Faltas Justificadas – art. 473 da CLT

1. INTRODUÇÃO

As faltas podem ser justificadas e abonadas desde que previstas em Lei, em Acordos ou Convenções Coletivas de Trabalho, ou ainda, a critério da empresa, mediante regimento interno. Existem determinadas situações em que o empregado poderá deixar de comparecer ao serviço sem prejuízo do salário.
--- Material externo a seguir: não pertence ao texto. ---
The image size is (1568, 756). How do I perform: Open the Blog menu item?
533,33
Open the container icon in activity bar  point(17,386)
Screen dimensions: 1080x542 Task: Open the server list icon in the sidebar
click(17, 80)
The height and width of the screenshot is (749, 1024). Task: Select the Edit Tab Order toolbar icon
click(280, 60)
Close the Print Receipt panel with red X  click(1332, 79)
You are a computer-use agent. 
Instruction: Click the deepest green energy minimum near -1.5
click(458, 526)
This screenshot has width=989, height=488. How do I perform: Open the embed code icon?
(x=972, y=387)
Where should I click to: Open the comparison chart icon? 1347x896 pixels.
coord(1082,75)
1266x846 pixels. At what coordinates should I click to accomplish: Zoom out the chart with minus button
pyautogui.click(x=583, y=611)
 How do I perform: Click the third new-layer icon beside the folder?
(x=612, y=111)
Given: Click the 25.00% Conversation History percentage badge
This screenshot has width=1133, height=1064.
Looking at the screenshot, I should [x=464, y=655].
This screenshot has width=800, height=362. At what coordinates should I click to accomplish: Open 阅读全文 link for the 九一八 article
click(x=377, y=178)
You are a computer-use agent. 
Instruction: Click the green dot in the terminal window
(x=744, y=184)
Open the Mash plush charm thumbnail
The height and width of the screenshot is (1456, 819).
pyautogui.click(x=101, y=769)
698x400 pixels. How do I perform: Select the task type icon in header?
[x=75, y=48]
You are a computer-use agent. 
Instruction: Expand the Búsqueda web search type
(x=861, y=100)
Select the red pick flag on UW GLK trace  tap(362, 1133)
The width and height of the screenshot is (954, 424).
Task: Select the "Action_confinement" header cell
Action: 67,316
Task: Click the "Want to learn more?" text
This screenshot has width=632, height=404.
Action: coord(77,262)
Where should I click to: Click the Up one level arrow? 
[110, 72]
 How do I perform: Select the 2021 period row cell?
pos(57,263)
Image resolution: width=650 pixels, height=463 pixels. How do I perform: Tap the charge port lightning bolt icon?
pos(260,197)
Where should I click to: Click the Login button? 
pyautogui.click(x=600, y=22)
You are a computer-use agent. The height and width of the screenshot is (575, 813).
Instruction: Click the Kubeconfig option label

São as denominadas faltas justificadas em lei ou faltas legais, em que há a interrupção do contrato de trabalho, eis que o empregador está obrigado a pagar salários e contar o tempo de serviço, embora o empregado não trabalhe.

2. ARTIGO 473 DA CLT

O legislador através do caput do artigo 473 da CLT menciona:

…(Art. 473 – O empregado poderá deixar de comparecer ao serviço sem prejuízo do salário)…

Ao tratar das faltas justificadas, ele foi claro ao dizer que estas são consideradas nos dias efetivamente trabalhados, ou seja, os dias úteis que o empregado foi contratado para trabalhar, sendo assim, o sábado não trabalhado, o domingo e os feriados não entram na contagem.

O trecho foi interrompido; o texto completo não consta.